The other thread of investigation concerned the use of sensory deprivation and hallucinogens to regress organisms down the evolutionary tree, the same wacky idea explored in the 1980 film Altered States. This degeneration explains why baboons - basically dog-faced apes -- still hang on to the ruins, for they are the devolved descendants of the jackal-headed civilization. It will also explain some of the things encountered later on in the adventure.

WarnerBros.com | Altered States | Movies
The caveman is not his final form. Still from WarnerBros.com.

With this in mind, we can consider the two abandoned, monster-bearing rooms first. 

The library is covered in thick webs, the customary tip-off that giant spiders are here. Once they're defeated, things can get more interesting, if you're magically able to read ancient Hutaakan ...

As a library of a lost ancient civilization, it's kind of an anticlimax to have the scrolls be all about civil records. My further elaboration was to make the Hutaakan method of writing be stitches in a supple and long-lasting fabric, of which the tapestry map is only one example. These fabric scrolls are mostly dull records, but among them, perhaps in a special or locked section, are scrolls explaining aspects of Hutaakan civilization: the development of illusion and the ascetic reaction against it, as well as disapproving accounts of forbidden experiments with sensory deprivation and certain mushrooms and berries that resulted in partial devolution to ape-form and then a "final degeneration to primordial plasm." To go with the scrolls' material, the writing set treasure object can be a sewing set instead, with silver needles and the different colored threads that showed different phrases and sentences.

Even madder is a scroll stitched up so it cannot be opened without cutting the black thread. Treated as forbidden knowledge, this work is a flight of unbridled madness inspired by the revelations of the isolation tanks. It claims the revelations that the primal Hutaakans were nothing less than the original creators and gods of the universe, who spun from their plasm all creatures and all possibilities. The proof of this is to be found in a loose, to be sure, reading of the nature of the four principal demon lords. All are actually devolved Hutaakan gods - Yeenoghu lowering himself into the form of the primitive gnoll; Demogorgon mutating more strangely into conjoined baboons; Orcus taking the face of an even lower creature and the aspect of a decaying corpse; and Juiblex as the final degeneration. It's wrong (maybe?) and leads nowhere, but it's a fun Easter egg.

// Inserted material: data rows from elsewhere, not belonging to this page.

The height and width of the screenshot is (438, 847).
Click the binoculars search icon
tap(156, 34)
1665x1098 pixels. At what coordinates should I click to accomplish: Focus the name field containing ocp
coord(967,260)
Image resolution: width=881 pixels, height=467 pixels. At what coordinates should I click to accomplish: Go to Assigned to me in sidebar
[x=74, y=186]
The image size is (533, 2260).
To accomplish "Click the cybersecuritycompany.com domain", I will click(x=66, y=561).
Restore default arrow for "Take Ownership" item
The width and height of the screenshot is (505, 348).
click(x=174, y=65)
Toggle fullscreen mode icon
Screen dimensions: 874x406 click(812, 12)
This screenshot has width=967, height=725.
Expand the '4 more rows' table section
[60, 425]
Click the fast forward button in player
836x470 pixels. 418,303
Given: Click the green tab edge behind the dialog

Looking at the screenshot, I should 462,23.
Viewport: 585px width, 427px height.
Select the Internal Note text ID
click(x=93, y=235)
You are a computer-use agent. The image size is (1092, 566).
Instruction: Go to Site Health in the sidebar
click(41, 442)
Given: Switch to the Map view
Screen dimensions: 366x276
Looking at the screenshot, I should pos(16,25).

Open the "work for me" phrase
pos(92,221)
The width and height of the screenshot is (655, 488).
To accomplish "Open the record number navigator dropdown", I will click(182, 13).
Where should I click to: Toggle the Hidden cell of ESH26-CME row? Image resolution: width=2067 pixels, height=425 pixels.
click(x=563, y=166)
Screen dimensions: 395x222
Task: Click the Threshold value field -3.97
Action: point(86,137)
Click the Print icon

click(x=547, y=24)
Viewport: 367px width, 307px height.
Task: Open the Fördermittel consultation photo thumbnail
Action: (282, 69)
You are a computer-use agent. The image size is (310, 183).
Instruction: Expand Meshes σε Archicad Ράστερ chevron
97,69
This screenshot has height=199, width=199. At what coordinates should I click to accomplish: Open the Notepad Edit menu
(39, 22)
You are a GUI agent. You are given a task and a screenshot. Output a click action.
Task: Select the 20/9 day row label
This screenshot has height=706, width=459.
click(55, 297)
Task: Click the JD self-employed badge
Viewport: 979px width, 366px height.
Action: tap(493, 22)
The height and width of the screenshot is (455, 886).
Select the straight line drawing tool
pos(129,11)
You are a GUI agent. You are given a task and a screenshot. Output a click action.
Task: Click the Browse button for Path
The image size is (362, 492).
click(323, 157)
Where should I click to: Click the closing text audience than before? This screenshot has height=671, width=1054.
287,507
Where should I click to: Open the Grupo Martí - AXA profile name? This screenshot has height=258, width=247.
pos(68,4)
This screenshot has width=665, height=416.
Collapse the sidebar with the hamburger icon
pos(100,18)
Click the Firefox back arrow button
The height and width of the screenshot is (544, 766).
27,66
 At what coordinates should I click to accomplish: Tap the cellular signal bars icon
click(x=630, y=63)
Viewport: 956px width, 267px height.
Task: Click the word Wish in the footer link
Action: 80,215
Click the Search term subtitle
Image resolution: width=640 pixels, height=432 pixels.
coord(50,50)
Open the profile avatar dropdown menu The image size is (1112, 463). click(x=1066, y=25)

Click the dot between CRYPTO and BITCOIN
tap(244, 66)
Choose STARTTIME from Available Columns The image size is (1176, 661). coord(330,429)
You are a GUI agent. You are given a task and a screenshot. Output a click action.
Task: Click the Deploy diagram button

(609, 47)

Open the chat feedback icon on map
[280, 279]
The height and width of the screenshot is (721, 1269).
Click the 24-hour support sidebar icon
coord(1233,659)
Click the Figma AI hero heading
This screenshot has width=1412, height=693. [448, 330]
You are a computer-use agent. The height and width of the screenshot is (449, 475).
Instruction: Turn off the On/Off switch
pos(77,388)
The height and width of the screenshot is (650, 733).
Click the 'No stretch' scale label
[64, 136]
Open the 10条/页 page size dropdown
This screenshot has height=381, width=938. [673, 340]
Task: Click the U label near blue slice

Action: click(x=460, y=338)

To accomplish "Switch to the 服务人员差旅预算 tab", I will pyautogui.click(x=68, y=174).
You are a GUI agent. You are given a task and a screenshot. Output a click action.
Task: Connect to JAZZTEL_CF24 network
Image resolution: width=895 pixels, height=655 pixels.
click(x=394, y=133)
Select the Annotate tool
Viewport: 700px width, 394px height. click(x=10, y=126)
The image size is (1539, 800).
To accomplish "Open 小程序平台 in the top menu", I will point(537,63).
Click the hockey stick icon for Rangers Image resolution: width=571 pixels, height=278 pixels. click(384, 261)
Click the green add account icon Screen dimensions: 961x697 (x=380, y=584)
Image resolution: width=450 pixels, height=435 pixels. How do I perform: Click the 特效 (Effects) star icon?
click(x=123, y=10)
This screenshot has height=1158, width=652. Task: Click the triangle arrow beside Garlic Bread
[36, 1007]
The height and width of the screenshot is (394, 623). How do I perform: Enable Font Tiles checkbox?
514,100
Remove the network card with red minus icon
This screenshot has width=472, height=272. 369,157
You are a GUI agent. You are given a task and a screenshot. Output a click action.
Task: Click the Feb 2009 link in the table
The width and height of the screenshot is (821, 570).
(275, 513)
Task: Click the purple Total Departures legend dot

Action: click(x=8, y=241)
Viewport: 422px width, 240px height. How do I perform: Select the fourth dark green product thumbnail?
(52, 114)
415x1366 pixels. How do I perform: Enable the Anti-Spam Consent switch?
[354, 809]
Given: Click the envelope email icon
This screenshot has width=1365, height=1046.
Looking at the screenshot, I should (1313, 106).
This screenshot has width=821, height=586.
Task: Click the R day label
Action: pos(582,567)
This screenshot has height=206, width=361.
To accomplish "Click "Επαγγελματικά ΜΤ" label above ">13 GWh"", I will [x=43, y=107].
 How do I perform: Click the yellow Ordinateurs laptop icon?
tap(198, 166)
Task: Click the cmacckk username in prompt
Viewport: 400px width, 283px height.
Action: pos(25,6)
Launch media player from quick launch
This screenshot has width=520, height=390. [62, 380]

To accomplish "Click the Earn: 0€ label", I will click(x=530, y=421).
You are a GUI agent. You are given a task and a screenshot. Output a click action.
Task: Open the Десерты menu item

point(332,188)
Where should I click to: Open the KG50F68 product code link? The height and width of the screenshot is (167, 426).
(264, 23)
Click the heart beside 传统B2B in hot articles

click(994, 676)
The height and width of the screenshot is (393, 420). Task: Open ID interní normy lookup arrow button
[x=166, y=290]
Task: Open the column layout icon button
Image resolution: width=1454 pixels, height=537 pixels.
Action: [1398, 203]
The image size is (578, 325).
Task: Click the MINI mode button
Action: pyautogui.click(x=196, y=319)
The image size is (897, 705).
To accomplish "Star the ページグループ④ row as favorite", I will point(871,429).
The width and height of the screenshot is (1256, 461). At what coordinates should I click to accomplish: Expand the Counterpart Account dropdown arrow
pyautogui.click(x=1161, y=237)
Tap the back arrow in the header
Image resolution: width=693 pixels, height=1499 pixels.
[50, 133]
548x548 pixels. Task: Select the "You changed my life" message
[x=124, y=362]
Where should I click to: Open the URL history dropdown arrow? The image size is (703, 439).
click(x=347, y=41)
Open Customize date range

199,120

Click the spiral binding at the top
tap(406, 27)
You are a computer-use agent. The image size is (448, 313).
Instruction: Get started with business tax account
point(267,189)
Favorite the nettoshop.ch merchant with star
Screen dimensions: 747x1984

Another back way is through the crypt, where in the adventure as written lurk two gelatinous cubes, somehow, that frightened off Golthar after he grabbed the.golden needle and thread (see p. 5) that are key to revelaing the secret map in the Sukiskyn tapestry. If we simply reshape the cubes into near-transparent humps of protoplasm, they fit the Altered States narrative perfectly. Also, some of the niches can have the shattered copper walls of the immersion tanks, old splashes of dried saline solution, and the brittle bones of ancient Hutaakans at various stages of degeneration into baboon form and beyond.

While bursting through one of the doors from the abandoned area into X8 will likely catch Vlack and his crew off-guard, they are fully prepared for approaches through the front door, X4-5. Getting caught in the crossfire of two ice wolf breaths is no joke, even for 5th edition parties, and it's likely that an alerted Vlack will send a minion upstairs to warn Golthar of the invasion - or even flee there himself if his morale flags. The architecture here has more Hutaakan statues, as well as mosaic work that I described as oddly similar to the patterns in the Sukisyn tapestry. 

One more detail: Vlack's sword. Instead of just a boring +1, I gave the red garnet on the sword an extra ability: if it kills a sentient enemy by decapitation in open combat, it gains an additional +1 bonus for the rest of the day. There is a 1 in 6 chance that any kill will naturally be a headshot, or the shot can be called at a penalty (disadvantage, or -4, perhaps).